Nun, 14 Jahre, mehr als 2.800 Rezensionen und fast 666 Artikel – darunter auch einige Interviews mit Herrn Angelripper selbstverständlich – später, sitze ich hier und blicke noch immer geplättet von dieser Wucht, Wut, Vehemenz und Geradlinigkeit auf dieses so kultige Artwork und freue mich, noch einmal tief in die Erinnerungen meiner ersten SODOM-Begegnung einzutauchen. Warum ausgerechnet jetzt? Nun, Tausendsassa Andy Brings, der auf "Tapping The Vein" seinen Einstand gab, hat sich diesem durch und durch besonderen Album nochmals angenommen und präsentiert gemeinsam mit Tom Angelripper die limitierte Edition dieses SODOM-Meilensteins im Super-Deluxe-Buchformat. Und diese Wiederveröffentlichung hat es in sich, meine Damen und Herren.

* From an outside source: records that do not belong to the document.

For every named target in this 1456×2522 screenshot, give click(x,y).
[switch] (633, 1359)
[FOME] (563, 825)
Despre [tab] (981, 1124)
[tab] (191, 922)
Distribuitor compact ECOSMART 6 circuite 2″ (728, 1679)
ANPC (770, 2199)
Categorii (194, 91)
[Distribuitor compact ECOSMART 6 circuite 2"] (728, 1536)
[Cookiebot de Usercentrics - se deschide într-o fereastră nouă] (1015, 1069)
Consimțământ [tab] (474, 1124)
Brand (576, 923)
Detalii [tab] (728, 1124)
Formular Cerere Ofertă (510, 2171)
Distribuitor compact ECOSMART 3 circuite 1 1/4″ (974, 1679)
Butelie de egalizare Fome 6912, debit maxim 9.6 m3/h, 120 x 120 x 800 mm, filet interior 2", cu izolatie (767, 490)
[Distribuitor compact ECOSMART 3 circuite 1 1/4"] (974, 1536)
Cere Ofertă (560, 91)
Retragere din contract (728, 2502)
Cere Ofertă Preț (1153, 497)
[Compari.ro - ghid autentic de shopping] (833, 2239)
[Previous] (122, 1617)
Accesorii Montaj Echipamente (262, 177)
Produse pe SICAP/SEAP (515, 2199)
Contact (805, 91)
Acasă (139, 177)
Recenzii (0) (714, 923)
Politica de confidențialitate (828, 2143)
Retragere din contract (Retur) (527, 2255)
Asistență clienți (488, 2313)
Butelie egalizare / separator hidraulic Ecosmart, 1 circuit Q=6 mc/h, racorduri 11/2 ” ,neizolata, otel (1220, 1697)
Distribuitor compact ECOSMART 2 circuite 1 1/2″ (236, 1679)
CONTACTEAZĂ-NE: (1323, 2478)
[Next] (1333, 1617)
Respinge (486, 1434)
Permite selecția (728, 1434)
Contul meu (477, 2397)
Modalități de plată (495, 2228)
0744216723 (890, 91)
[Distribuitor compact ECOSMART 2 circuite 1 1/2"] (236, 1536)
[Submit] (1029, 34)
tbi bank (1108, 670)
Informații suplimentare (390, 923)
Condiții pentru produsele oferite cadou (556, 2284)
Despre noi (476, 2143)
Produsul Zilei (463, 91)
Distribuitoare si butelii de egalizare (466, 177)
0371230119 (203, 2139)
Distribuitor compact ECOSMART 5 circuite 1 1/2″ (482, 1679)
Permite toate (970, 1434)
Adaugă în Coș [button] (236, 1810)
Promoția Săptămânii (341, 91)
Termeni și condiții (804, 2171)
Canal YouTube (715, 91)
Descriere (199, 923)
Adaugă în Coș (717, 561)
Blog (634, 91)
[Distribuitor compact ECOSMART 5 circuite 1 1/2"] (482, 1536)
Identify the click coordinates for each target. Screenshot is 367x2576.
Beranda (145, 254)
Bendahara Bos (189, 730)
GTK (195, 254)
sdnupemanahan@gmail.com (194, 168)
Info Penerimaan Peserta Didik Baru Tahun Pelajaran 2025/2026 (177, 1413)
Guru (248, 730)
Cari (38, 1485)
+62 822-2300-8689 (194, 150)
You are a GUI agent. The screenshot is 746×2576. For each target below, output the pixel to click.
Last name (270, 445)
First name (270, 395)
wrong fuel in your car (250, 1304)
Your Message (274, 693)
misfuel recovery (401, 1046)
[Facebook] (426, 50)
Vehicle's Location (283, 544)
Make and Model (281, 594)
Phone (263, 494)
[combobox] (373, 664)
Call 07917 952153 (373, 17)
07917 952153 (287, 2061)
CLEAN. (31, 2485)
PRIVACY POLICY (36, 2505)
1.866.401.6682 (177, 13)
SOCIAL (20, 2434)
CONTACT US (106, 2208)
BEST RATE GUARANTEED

Ich möchte weniger auf die Songs eingehen, sind die doch noch immer eine Macht und wurden für dieses Album lediglich remastert. Hier ist Brings also mit sehr viel Feingefühl an sein musikalisches Debüt gegangen, wurde das Album aufgrund dieses machtvollen Originalsounds also quasi unverändert mit ins Paket aufgenommen. Ich sage euch, wie es ist, aber als Vinyl ist dieses Album noch viel stärker und brutaler als auf CD. Bitte lest auch dazu mein Interview mit Andy, das ich speziell zu seiner Arbeit an "Tapping The Vein" führen durfte.

Weiter geht es mit einem von Andy neu angefertigten Remix der gesamten Scheibe, bei dem die Songs sehr gut und authentisch ins Jahr 2024 transferiert wurden. Witchhunter würde es als "amtlich" bezeichnen und jeder, der die "Lords Of Depravity"-Teile gesehen hat, weiß viel mit diesem Gütesiegel Chris' anzufangen. Eine von vorne bis hinten amtliche Arbeit. Die Herzstücke allerdings sind die drei Live-Konzerte aus dem "Tapping The Vein"-Veröffentlichungsjahr. Auch hier wurde in Sachen Produktion und Sound das Optimum herausgeholt, bedenkt man, dass zwischen den Auftritten in Tokio, Düsseldorf und Köln, Witchhunters letzte Show mit SODOM, stolze 34 Jahre liegen.

Songs wie 'The Crippler', 'Skinned Alive' oder 'Wachturm' haben also auch live den Test der Zeit mehr als schadlos überstanden und rumoren noch immer tief in der Magengegend. So richtig wehmütig wurde ich dann allerdings beim Blick auf das 24-seitige XXL-Booklet inklusive rarer Bilder des einstigen Trios. Der blutjunge Brings mit langen Haaren, die so ikonische Figur der Angelrippers und eben Chris Witchhunter, möge er in Frieden ruhen und stolz auf das sein, was er auch auf "Tapping The Vein" geleistet hat. Da lohnen sich auch die Interviews mit den beiden noch verbliebenen Musikern sowie das Visuelle der Platten in rot-schwarzer-Swirl-Optik. Richtig geil!

Ich könnte noch stundenlang über diese Deluxe-Veröffentlichung berichten, all meine Erinnerungen an den damaligen Urlaub, meine Anfänge bei POWERMETAL.de, meine Erlebnisse der Live-Band SODOM, meine wirklich coolen Gespräche mit Tom erzählen, doch das würde hier den Rahmen sprengen. Natürlich sind die Songs hammergeil, natürlich sind Artwork, Chris' Seitenhieb gegen die Zeugen Jehovas, Toms knurrige Art, Brings wildes Klampfenspiel, dieser trockene, hammerharte Sound, dieses Gesamtpaket so perfekt aufeinander ausgerichtet, dass die Platte vollkommen zurecht als Kult abgefeiert und vollkommen zurecht diese Deluxe-Aufmerksamkeit bekommt, die sie verdient. Doch für mich geht die Stellung dieses 1992 erschienenen Albums weit über das Aufgezählte hinaus. Und ich hoffe, dass ich dies mit meiner Rezension klarmachen konnte.